** Provided passage **
In the meantime, there are two possible ways to get access to those tool-related messages:
- Handle the tool execution logic externally. This scenario is describe in the docs: Framework-Controlled Tool Execution vs. User-Controlled Tool Execution.
- Extract the tool messages from the
ToolContext
, as also suggested by @leooooow. This scenario is already supported by the framework, which populates theToolContext
with the entire conversation history up to the tool call. From within a tool, you can extract the message history directly as follows:
class CustomerTools {
@Tool(description = "Retrieve customer information")
Customer getCustomerInfo(Long id, ToolContext toolContext) {
List<Message> toolCallHistory = toolContext.getToolCallHistory();
// Do something with the toolCallHistory
return customerRepository.findById(id, toolContext.get("tenantId"));
}
}
Comment From: rwankar
My current approach is to define a ToolWrapper and register it in the context, so that when a tool is called, it can persist messages of the 'tool' type.
Can you describe this approach in detail please? I'm using the low level API to define FunctionToolCallback and instead of handling the toolCallHistory in every tool I would prefer to have this ToolWrapper so I can have the code in just one place.
Comment From: rwankar
I wrote a wrapper around BiFunction<> to intercept the calls. However toolContext.getToolCallHistory();
returns null.
Also, if I have 2 tools that the LLM calls in succession for the same user prompt, then is the tool history per tool or is it per thread?

** Given information **
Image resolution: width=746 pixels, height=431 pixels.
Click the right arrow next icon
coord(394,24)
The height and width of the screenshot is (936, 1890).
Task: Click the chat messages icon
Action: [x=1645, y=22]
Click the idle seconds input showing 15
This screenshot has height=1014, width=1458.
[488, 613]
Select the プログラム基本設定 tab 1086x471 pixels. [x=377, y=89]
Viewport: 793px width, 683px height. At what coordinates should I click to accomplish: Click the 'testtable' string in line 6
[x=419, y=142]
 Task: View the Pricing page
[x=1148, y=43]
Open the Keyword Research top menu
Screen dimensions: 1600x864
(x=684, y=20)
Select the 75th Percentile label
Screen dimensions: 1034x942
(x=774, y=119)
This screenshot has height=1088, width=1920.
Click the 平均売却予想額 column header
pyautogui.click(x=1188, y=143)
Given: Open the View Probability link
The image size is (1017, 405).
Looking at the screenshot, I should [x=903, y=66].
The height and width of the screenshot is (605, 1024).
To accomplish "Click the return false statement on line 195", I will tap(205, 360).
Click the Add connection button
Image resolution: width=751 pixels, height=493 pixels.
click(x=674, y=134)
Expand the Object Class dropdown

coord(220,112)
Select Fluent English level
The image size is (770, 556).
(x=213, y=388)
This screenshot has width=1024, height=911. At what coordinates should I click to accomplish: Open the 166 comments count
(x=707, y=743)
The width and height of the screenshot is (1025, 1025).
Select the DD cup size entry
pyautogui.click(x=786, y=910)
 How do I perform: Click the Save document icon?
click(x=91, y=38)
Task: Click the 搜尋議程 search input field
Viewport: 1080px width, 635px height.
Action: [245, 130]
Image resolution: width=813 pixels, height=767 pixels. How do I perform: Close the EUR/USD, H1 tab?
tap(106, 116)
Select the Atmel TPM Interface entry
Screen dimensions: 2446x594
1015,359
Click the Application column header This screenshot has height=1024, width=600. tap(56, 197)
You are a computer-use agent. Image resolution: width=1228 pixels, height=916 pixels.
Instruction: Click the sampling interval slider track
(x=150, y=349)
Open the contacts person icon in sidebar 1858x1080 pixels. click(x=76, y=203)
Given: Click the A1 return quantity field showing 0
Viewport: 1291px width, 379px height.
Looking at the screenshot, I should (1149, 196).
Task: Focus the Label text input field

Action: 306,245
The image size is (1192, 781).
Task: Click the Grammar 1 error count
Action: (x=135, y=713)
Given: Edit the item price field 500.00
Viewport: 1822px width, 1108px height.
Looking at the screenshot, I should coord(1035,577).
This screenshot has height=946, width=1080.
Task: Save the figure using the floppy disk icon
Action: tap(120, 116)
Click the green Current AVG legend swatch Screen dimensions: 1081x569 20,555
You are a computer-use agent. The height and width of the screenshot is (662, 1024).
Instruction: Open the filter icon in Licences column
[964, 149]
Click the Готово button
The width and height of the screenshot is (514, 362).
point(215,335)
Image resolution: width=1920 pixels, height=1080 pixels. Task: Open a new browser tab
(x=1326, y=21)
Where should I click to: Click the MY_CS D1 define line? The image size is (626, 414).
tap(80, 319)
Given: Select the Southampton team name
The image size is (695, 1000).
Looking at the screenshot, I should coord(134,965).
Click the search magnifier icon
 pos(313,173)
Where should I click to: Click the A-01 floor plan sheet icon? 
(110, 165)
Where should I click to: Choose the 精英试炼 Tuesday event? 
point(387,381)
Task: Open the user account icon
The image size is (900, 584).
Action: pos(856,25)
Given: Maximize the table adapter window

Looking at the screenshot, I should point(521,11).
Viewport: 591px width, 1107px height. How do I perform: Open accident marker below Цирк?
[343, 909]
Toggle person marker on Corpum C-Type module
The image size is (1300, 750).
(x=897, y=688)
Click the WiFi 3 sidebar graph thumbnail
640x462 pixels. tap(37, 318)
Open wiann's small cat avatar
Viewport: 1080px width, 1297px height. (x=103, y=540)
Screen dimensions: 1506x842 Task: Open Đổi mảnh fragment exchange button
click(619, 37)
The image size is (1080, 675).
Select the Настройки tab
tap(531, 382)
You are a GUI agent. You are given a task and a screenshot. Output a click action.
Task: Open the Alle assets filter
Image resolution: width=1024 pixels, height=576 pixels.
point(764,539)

** What you need to do **
Summarize the forum excerpt in two sentences. The lines are not required for what follows.

** Finished task **
The forum excerpt describes two ways to access tool-related messages: handling tool execution externally, or extracting the message history from the ToolContext, which the framework populates with the conversation history up to the tool call. The commenter rwankar asks for details of a ToolWrapper approach so the code can sit in one place, reports that toolContext.getToolCallHistory() returns null inside a wrapper around BiFunction<>, and asks whether the tool history is per tool or per thread.